A Tulsa, OK-based synfuel technology company has entered a memorandum of understanding (MOU) with an unnamed shale gas exploration and production (E&P) company to study the feasibility of a plant for turning natural gas into diesel.

Earlier this month, Syntroleum Corp. entered into an MOU with what it described as a U.S.-based oil/gas E&P company “to investigate the joint development of one or more 4,000-5,000 b/d natural gas-to-liquids (GTL) plants” integrated into the burgeoning dry shale gas fields in the United States.

Syntroleum outlined the plans without naming the prospective gas producer in a July 9 8K filing to the federal Securities and Exchange Commission (SEC).

A Tulsa-based company senior executive, Ron Stinebaugh, told NGI’s Shale Daily that Syntroleum for some time has been telling analysts on quarterly conference calls that it is targeting dry shale gas plays for its patented “synfining” technology. While in the past, natural gas prices were often too high for GTL projects, the “shale gas revolution” has changed all that, Stinebaugh said.

In the late 1990s and through 2003, Syntroleum had several GTL plant proposals, one that involved a unit of Enron Corp. that was slated for Sweetwater, WY (see Daily GPI, Feb. 25, 1998). It also had a proposal for an offshore GTL facility to use stranded natural gas supplies (see Daily GPI, Aug. 22, 2003).

Under the MOU,. Syntroleum and its anonymous partner will fund “a detailed feasibility study and business plan regarding the building of a GTL plant at a site to be finalized as part of the feasibility analysis, which along with the business plan is expected to take up to 12 months, the SEC filing said.

“Thereafter, it is envisioned that the companies will negotiate definitive agreements for construction of the GTL facility through a joint venture entity,” the 8K filing said. Under the joint venture, the unnamed counterparty would contribute gas acreage and reserves, and Syntroleum would provide its GTL technology, Stinebaugh said.

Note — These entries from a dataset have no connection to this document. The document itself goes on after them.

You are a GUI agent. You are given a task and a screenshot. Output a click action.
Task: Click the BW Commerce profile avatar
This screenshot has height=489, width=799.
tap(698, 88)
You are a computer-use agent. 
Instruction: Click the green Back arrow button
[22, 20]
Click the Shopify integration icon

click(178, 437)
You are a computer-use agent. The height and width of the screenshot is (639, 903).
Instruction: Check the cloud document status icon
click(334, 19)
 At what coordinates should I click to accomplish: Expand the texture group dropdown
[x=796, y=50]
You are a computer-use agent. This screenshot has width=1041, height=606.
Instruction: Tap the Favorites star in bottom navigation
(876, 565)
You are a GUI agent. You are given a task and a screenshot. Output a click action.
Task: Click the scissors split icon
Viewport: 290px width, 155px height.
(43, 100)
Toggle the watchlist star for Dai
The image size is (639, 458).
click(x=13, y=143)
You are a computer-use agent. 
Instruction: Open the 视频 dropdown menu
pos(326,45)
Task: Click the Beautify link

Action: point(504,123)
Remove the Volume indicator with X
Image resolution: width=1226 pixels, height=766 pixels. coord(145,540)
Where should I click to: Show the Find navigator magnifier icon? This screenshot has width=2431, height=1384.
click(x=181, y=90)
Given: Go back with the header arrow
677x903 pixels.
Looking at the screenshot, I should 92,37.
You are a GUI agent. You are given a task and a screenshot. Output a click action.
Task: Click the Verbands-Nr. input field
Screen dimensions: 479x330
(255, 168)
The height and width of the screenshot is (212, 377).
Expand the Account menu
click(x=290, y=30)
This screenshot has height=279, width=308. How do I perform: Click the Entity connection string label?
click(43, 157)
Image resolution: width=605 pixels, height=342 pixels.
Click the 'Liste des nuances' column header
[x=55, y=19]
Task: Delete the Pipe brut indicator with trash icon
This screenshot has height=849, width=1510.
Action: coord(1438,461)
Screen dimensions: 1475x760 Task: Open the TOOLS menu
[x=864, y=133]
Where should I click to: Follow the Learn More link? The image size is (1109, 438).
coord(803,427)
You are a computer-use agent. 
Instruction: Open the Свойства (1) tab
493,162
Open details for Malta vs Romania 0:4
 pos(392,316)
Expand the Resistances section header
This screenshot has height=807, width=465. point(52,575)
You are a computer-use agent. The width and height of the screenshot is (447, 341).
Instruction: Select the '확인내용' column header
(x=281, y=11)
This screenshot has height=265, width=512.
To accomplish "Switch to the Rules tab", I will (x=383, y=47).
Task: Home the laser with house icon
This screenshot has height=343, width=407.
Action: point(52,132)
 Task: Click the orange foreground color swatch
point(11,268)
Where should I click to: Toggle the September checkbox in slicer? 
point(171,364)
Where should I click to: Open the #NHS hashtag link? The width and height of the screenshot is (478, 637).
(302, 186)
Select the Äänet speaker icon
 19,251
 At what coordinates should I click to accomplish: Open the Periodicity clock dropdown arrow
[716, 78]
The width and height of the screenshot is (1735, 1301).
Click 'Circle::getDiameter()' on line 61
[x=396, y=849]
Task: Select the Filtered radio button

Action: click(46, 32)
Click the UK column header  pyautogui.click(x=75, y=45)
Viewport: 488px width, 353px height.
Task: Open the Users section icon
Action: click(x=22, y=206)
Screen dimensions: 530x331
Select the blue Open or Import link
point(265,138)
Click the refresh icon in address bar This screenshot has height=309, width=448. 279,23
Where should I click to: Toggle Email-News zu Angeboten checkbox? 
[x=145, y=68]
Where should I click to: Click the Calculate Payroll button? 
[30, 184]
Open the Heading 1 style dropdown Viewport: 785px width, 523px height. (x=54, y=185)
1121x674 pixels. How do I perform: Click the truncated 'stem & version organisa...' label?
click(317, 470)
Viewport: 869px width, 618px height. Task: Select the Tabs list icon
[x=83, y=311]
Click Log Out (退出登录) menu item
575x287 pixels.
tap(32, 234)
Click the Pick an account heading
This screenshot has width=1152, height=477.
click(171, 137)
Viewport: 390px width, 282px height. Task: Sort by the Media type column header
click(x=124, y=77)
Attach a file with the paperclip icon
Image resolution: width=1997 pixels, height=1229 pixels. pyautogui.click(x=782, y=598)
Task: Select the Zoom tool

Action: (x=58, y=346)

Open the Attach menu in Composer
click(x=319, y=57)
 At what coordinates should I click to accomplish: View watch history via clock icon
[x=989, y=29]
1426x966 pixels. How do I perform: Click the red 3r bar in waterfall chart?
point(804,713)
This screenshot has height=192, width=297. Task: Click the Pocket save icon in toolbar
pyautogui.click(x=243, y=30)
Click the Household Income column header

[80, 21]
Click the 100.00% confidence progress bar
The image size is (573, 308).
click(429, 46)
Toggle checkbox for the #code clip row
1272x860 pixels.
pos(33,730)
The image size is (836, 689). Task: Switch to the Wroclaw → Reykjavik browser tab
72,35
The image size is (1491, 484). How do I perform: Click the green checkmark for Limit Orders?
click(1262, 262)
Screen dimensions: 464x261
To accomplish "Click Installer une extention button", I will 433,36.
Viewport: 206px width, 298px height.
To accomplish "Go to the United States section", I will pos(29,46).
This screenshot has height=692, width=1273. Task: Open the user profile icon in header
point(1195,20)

Syntroleum said in the SEC filing that it sees a number of advantages to an integrated project approach, including “reserve and pricing security,” reduced operating expenses and working capital requirements, along with field plant optimization. The company also thinks that integrated projects will have added flexibility in product sales because a regional facility could offer “higher netback prices in local fuels markets.”